■ Source records
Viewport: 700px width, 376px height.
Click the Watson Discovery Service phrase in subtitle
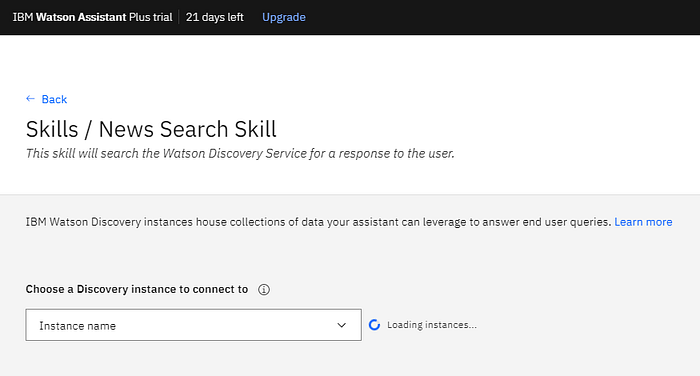[x=235, y=154]
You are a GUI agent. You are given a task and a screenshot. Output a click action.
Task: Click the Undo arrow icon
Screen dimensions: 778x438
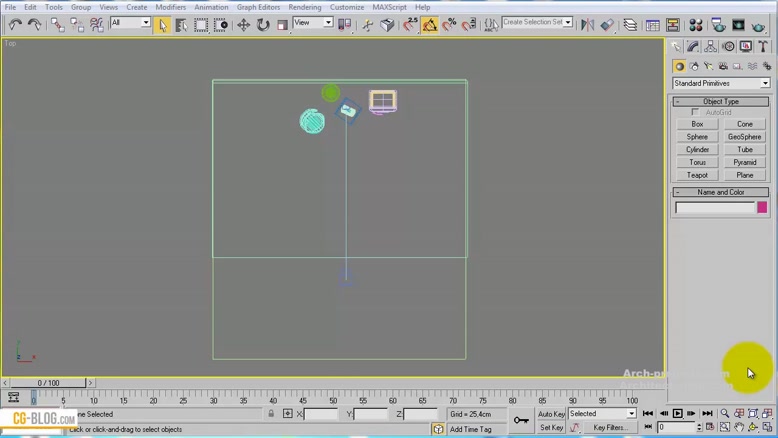click(15, 24)
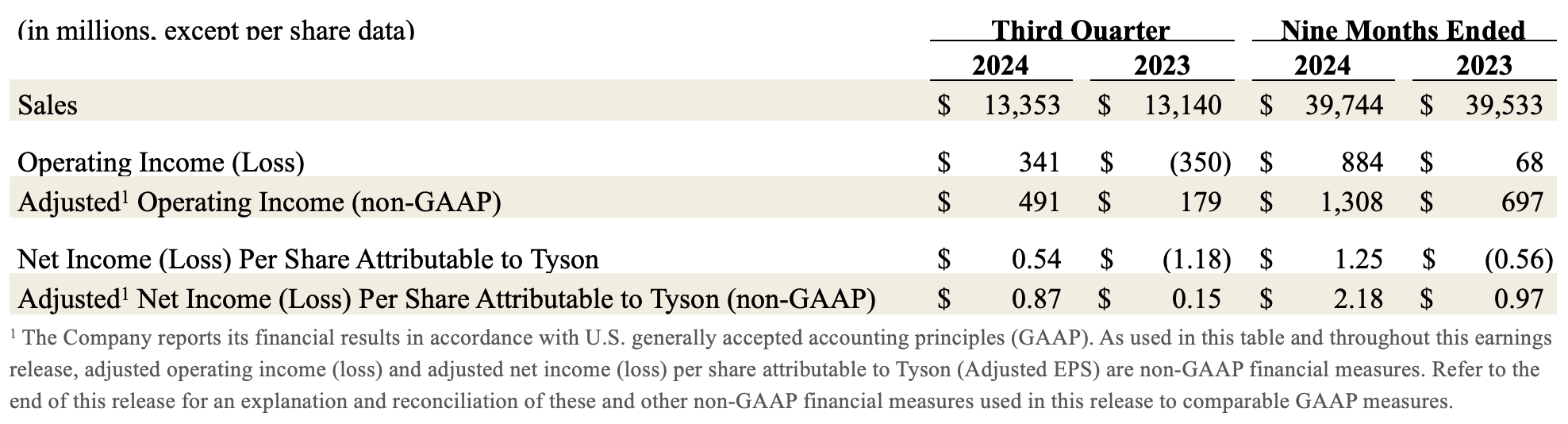Click the Nine Months Ended header

[x=1402, y=31]
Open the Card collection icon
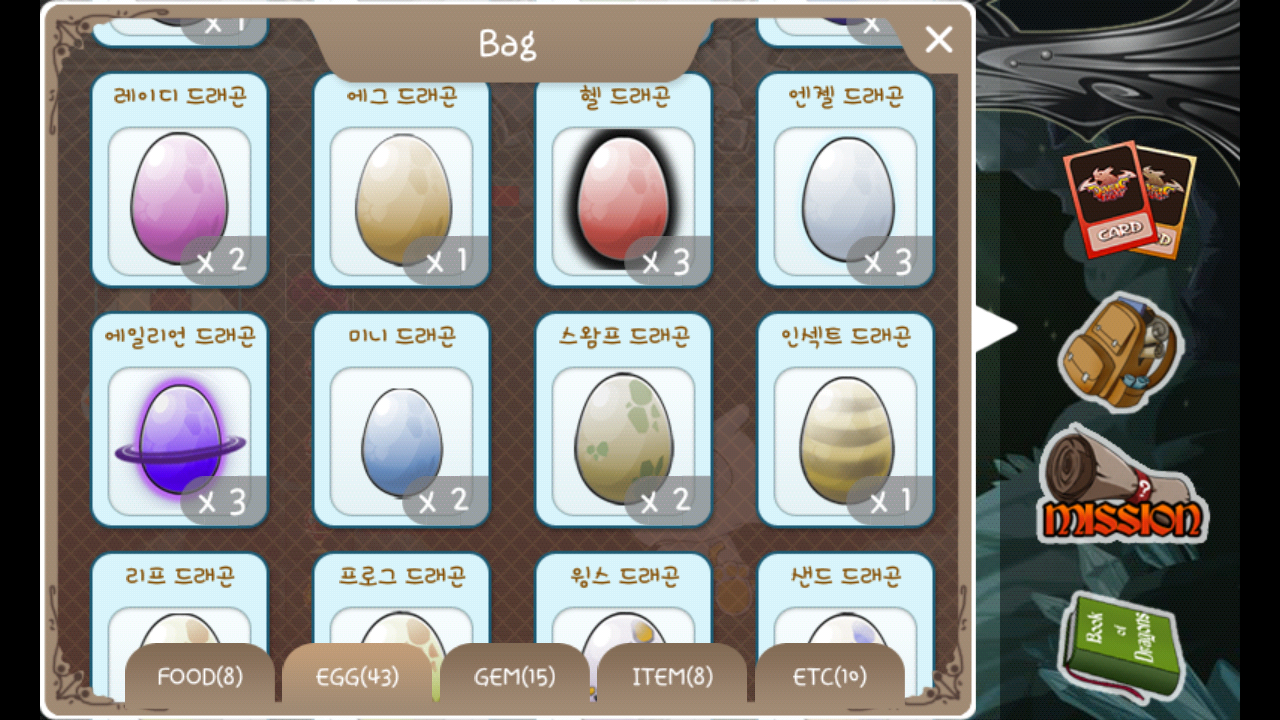 [1128, 199]
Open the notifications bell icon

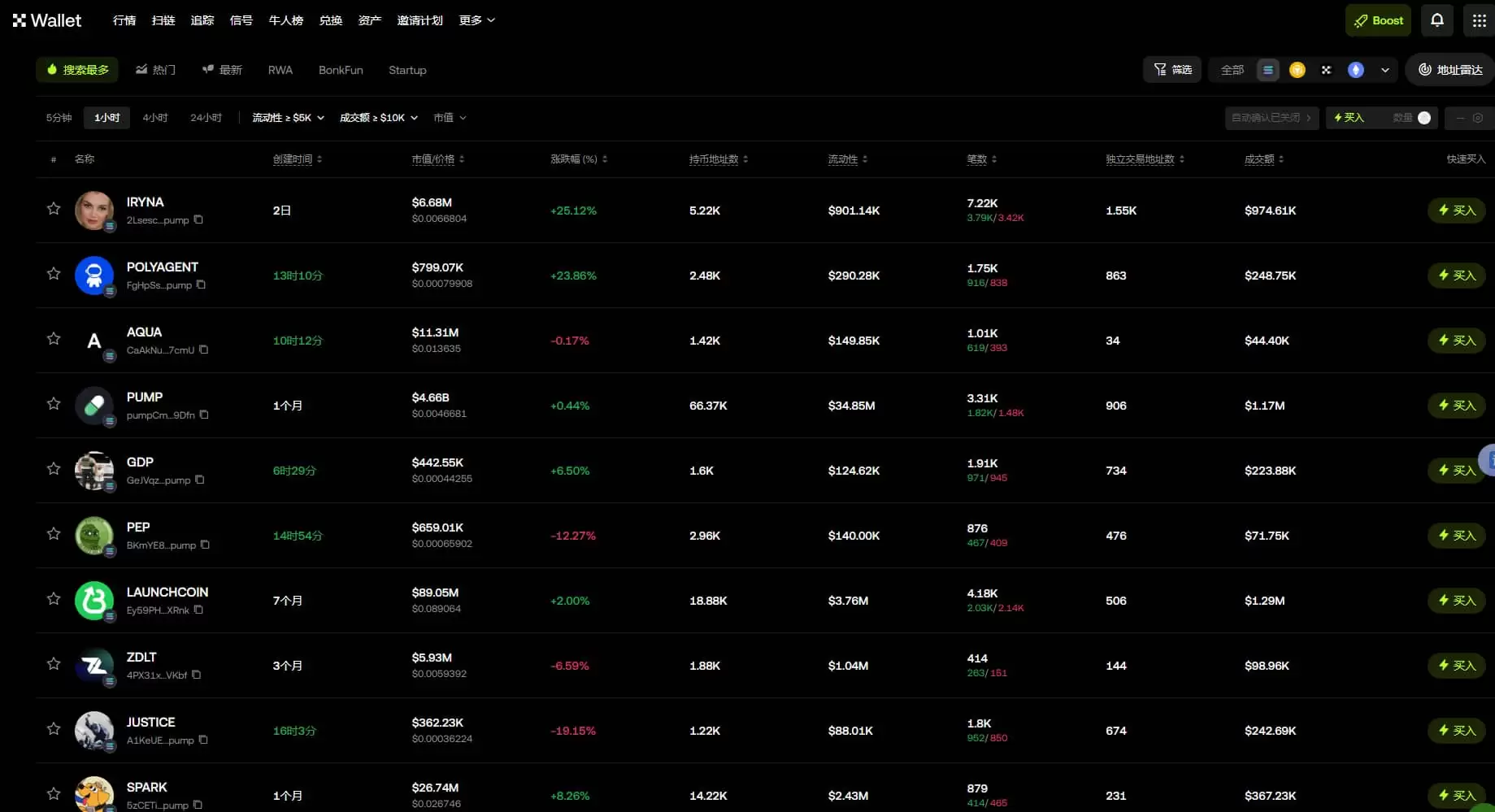pyautogui.click(x=1436, y=20)
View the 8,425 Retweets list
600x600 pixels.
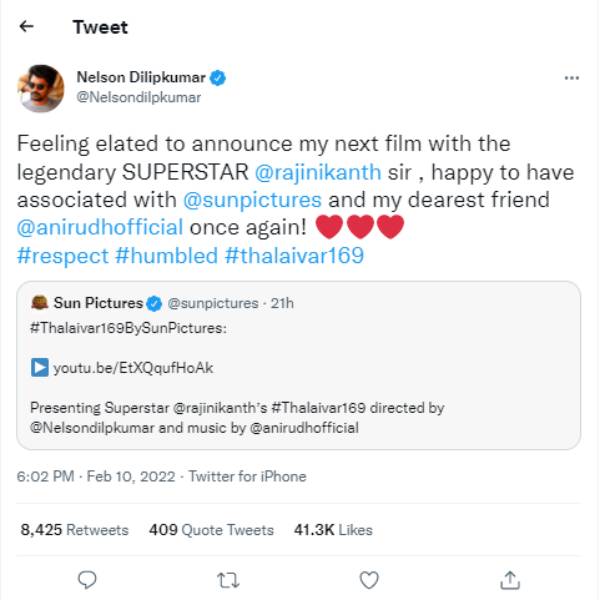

■ The problem
Leave out the pictures and reproduce the rest of the listing exactly.

■ Solved exercise
Viewport: 700px width, 376px height.
Click the Watson Discovery Service phrase in subtitle
[x=235, y=154]
You are a GUI agent. You are given a task and a screenshot. Output a click action.
Task: Click the Undo arrow icon
Screen dimensions: 778x438
click(15, 24)
Click the Nine Months Ended header

[x=1402, y=31]
Open the Card collection icon
 [1128, 199]
Open the notifications bell icon

pyautogui.click(x=1436, y=20)
View the 8,425 Retweets list
600x600 pixels.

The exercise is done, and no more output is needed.